1. The Goal: Find the exact spot in the maze where the "leak" (proton decay) is smallest.
2. The Method: The computer starts with thousands of random positions in the maze. It calculates how "leaky" the house is at each spot.
3. The Optimization: The computer acts like a smart hiker. If a spot is very leaky, it knows to move away from it. If a spot is dry, it moves closer. It does this thousands of times, learning the shape of the terrain, until it finds the "dry valleys" where the proton is safe.

What They Found

The authors ran this "smart hiker" simulation for different settings of a variable called tan β (which you can think of as the "tilt" of the universe's gravity).
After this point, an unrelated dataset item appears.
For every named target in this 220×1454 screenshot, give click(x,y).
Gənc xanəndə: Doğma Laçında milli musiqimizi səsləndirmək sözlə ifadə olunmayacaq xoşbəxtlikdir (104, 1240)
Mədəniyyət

• The Good News: The computer successfully found specific combinations of the 33 knobs that made the proton stable enough to survive longer than the experimental limit. It proved that the SU(5) model can work, but only if the knobs are set to very specific, non-random values.
• The Bad News: The "sweet spots" are very hard to find. They aren't scattered randomly; they are clustered in tiny, specific islands.
• The Tilt Problem: The authors discovered that as they increased the "tilt" (tan β), it became much harder to keep the proton safe. At high tilts, the "leak" gets bigger, and the computer had to work much harder to find a setting that stopped it. In fact, for the highest tilt they tested, the proton was much more likely to decay, making the model less likely to be correct.

The Bottom Line

This paper doesn't prove that the SU(5) model is definitely right. Instead, it proves that it is possible to make the model work, but only if the universe's internal settings are tuned with extreme precision.

They used a computer to navigate a 33-dimensional maze and found the exit, but the exit is a very narrow door. If the universe's settings (specifically the "tilt" or tan β) are even slightly off, the door closes, and the model fails.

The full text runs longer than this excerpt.